(Beginning of Information supplied)

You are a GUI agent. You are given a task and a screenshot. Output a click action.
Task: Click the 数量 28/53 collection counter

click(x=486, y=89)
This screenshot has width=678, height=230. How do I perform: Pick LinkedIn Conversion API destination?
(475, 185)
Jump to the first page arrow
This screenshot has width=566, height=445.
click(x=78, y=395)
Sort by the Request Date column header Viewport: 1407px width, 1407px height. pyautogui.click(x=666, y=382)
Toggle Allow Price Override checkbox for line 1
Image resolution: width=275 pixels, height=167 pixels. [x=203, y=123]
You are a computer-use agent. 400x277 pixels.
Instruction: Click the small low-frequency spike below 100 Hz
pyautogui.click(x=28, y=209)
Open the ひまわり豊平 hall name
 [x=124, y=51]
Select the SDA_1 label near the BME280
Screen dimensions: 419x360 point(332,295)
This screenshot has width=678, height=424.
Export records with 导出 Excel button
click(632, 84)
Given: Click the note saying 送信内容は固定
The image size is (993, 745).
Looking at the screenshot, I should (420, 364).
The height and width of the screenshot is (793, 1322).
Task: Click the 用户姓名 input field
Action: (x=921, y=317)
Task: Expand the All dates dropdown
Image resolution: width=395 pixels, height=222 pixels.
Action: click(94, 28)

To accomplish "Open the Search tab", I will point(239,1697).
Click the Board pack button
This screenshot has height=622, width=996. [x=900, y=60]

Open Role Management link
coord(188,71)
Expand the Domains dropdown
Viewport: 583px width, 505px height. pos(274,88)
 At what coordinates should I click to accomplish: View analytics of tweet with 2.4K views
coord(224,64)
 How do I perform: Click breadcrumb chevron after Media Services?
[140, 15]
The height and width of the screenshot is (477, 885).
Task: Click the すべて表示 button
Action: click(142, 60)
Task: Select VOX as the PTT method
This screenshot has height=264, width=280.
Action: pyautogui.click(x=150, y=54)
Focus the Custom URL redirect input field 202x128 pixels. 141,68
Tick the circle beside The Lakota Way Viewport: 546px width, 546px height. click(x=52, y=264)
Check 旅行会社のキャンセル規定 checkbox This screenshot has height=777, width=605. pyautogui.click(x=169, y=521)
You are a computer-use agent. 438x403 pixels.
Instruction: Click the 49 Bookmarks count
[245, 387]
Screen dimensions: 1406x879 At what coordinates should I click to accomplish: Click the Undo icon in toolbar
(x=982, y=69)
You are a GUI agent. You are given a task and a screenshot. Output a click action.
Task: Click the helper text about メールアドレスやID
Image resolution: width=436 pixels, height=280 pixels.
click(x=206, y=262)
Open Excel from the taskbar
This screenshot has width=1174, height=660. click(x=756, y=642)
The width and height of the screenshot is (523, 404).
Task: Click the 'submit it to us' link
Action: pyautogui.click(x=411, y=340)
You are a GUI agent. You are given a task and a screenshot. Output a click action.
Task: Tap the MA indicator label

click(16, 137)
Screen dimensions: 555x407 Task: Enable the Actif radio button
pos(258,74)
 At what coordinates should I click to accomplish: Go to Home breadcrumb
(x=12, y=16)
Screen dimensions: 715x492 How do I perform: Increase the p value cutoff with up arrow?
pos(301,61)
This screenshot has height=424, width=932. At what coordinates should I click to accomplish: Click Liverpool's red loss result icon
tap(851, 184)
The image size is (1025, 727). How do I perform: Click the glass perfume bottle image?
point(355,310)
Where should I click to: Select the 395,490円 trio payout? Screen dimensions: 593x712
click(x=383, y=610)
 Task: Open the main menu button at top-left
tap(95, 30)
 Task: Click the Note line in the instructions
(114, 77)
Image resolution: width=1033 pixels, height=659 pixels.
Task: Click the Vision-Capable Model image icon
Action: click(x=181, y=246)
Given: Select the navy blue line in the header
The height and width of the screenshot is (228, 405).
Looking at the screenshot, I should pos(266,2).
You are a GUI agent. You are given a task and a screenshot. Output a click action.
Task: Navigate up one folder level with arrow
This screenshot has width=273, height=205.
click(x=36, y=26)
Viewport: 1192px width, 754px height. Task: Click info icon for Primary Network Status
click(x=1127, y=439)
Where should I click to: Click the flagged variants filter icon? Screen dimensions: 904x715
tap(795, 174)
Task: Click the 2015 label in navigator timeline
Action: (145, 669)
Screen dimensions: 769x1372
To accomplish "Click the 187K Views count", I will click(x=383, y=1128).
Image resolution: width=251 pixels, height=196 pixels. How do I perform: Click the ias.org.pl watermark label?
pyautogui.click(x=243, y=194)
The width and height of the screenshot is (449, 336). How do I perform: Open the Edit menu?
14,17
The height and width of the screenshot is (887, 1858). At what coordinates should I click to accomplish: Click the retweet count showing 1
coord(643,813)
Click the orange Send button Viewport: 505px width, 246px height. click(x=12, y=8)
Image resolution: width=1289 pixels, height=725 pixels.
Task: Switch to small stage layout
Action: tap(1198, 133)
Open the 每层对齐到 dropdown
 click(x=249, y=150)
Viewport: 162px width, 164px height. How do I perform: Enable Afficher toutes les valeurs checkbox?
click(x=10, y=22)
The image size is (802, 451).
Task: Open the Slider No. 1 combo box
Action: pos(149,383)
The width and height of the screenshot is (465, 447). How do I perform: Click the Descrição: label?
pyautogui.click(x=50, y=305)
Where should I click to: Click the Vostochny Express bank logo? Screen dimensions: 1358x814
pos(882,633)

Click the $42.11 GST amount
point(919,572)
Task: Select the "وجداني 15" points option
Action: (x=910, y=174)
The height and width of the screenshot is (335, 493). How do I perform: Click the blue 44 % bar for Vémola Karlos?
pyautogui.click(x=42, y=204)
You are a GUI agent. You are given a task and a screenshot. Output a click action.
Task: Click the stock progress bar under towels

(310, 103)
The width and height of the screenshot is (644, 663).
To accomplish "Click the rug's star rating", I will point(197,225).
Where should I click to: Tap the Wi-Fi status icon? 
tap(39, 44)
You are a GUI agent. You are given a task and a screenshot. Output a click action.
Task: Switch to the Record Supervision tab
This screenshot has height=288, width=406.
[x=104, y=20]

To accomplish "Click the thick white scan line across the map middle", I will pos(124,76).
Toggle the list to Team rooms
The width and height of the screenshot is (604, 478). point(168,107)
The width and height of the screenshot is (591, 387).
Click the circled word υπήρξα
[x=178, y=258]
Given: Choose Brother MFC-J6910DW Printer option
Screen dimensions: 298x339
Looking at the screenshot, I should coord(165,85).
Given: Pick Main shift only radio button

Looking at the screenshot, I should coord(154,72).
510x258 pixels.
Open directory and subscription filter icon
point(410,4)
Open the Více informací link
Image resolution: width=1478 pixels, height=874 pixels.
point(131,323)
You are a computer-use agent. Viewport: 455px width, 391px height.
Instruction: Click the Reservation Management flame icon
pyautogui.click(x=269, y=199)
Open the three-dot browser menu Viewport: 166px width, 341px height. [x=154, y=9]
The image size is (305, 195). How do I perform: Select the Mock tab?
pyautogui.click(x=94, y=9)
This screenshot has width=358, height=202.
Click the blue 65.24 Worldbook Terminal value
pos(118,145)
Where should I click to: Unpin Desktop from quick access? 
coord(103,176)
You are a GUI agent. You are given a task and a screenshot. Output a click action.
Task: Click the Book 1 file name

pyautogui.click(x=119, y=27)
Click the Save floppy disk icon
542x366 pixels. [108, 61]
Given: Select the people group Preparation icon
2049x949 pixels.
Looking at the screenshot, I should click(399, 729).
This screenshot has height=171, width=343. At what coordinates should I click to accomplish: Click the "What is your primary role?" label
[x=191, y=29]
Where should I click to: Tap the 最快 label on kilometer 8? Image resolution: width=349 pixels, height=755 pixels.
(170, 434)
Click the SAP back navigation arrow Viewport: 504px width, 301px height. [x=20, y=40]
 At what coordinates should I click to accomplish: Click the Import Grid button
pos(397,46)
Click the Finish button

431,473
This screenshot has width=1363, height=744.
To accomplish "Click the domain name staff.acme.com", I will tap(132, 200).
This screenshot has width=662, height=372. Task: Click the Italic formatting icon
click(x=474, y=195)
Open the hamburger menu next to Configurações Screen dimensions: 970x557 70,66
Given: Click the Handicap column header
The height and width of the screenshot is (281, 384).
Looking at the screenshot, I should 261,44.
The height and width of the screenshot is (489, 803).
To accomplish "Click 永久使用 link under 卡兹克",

(End of Information supplied)

[Work instruction] All that should be written out is the stretch of lines above between the one holding "Given: Choose Brother" and the one holding "You are a computer-use agent. Viewport: 455px", inclusive, exactly as given.

[Written answer]
Given: Choose Brother MFC-J6910DW Printer option
Screen dimensions: 298x339
Looking at the screenshot, I should coord(165,85).
Given: Pick Main shift only radio button

Looking at the screenshot, I should coord(154,72).
510x258 pixels.
Open directory and subscription filter icon
point(410,4)
Open the Více informací link
Image resolution: width=1478 pixels, height=874 pixels.
point(131,323)
You are a computer-use agent. Viewport: 455px width, 391px height.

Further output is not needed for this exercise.